(Rescuer)
Born in the Ukrainian town of Kalynew, Stasia says she spent the war years motivated primarily by two emotions: love and fear. Her non-Jewish family hid her best friend, Helen Bittner, in the attic of their house when the Germans occupied the region. Stasia and her sister lived a ‘normal’ life, going to school and playing with friends, but when at home they shared in the responsibility of caring for their secret guest. Always the family lived in fear of discovery. In 1944, as the front line of battle approached their village, the anti-Communist Zyznomyrskys fled to Poland. Helen was left behind with falsified documents identifying her as the niece of Stasia’s father. After the war, under the War Orphans Relief Act, Stasia was able to come to the United States. In 1991 Stasia found Helen again. Her parents and brother had died in the Holocaust, but Helen had married and come to the United States via Israel. She now lives in Florida and has a family of her own.
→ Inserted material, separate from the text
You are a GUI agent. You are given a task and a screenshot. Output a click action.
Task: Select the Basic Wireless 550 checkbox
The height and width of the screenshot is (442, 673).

The Ukraine, now an independent republic, was one of the fifteen Soviet Republics within the USSR and was part of Russia since ancient times. The Ukrainians are, however, a distinct people with their own language and have not always been friendly toward Moscow. Hitler’s invasion of the USSR in 1941 drove directly across this region, aiming for the oil fields near the Caspian Sea and for industrial centers like Stalingrad. Soviet resistance was fierce, all the more so because many Ukrainians sympathized with the Nazis and might have tried to help the invaders. Some of the bloodiest and most destructive battles of World War II were fought in Stasia’s ‘back yard.’ Nine hundred thousand Ukrainian Jews were exterminated in the Holocaust.